SAMPANG (Surau.ID) – Majelis Ulama Indonesia (MUI) mengecam keras tindakan rudapaksa terhadap remaja berusia 15 tahun oleh 27 pelaku di Sampang, Madura, yang berlangsung sejak Februari hingga Juli 2026.
Siti Ma’rifah, Ketua MUI Bidang Perempuan, Remaja, dan Keluarga, mendesak aparat penegak hukum segera menangkap seluruh pelaku dan menjatuhkan hukuman maksimal tanpa pandang bulu terhadap para tersangka.
Peristiwa memilukan tersebut terungkap setelah pihak kepolisian melakukan penyelidikan mendalam atas laporan yang diterima, dengan total 12 pelaku telah berhasil diamankan dari target 27 orang tersangka.
Tegakkan Keadilan dan Pemulihan
MUI menekankan bahwa tindakan biadab tersebut tidak dapat ditoleransi dan meminta pemerintah daerah serta pihak terkait untuk memberikan pendampingan trauma healing intensif guna memulihkan kondisi fisik maupun psikis korban.

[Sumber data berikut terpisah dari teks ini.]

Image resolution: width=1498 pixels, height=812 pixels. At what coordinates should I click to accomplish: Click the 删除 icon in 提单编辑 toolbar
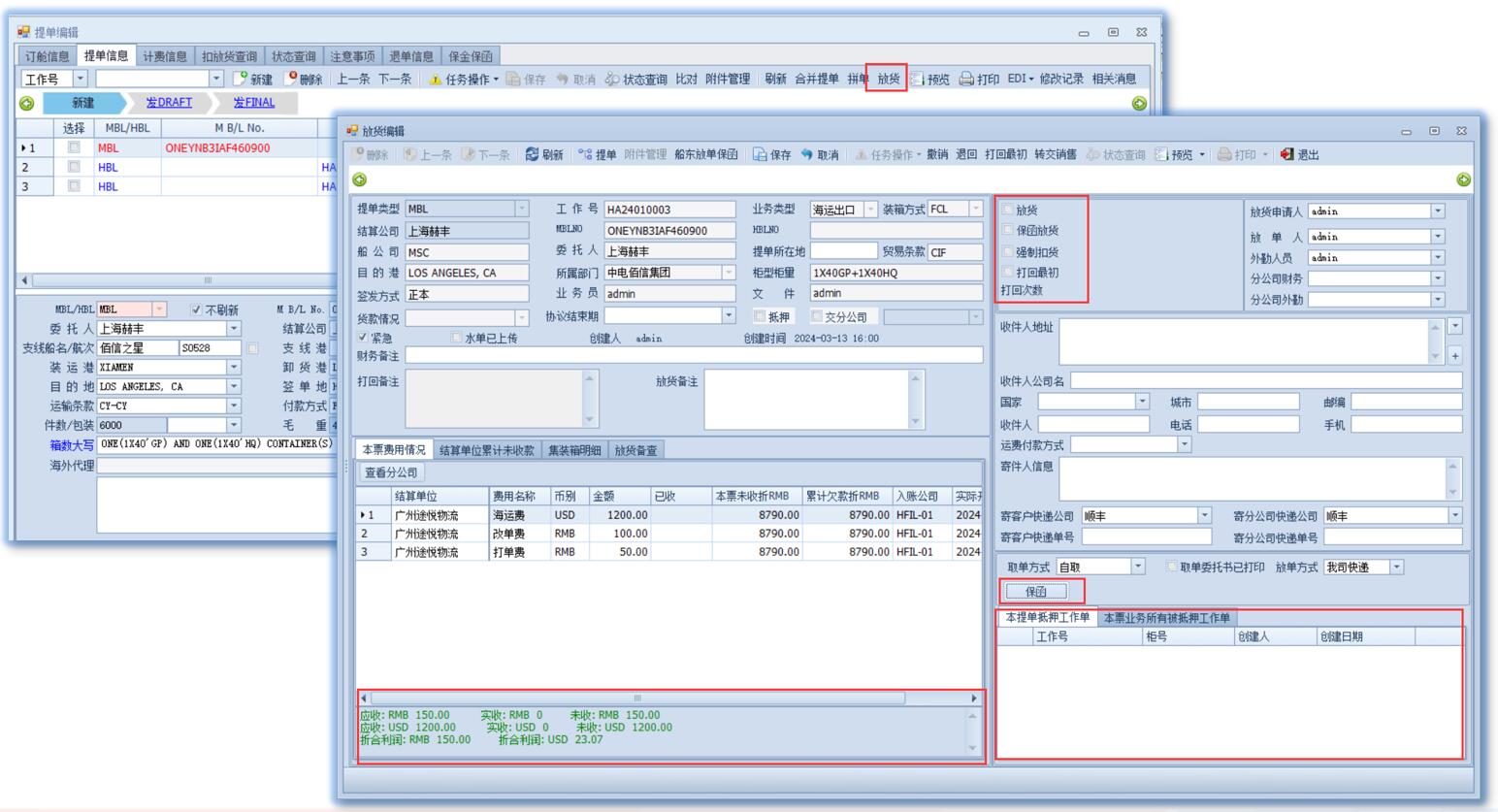tap(290, 79)
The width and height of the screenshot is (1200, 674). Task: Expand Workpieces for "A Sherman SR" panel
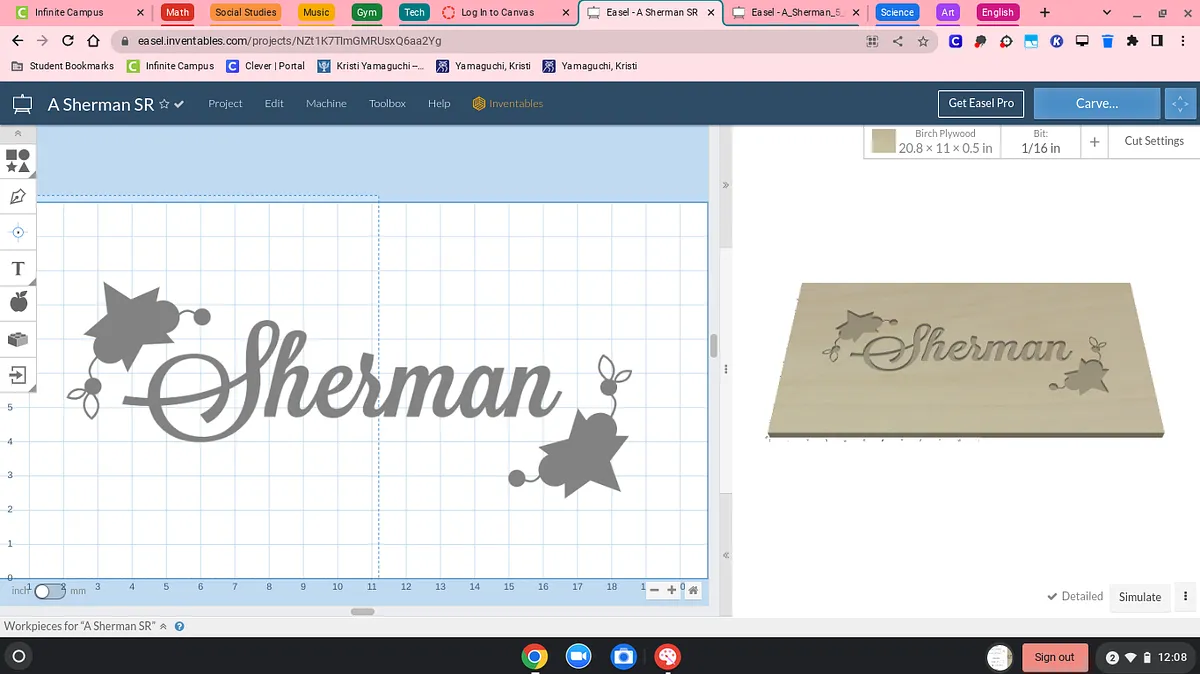pos(163,626)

“Hukuman berat harus diberlakukan agar tidak terjadi lagi peristiwa yang sama. Aparat penegak hukum harus segera menangkap seluruh pelaku tanpa terkecuali dan menerapkan hukuman maksimal,” ujar Siti Ma’rifah.
Sinergi Penegakan Hukum
Langkah hukum tegas ini sangat diperlukan sebagai efek jera, mengingat Indonesia memiliki perangkat hukum kuat melalui UU Perlindungan Anak dan KUHP yang mampu menjerat seluruh pihak yang terlibat.
Kasus ini menjadi peringatan keras bagi semua pihak untuk lebih aktif dalam pengawasan lingkungan serta memastikan perlindungan maksimal bagi anak agar terhindar dari praktik kekerasan seksual yang merusak masa depan generasi bangsa.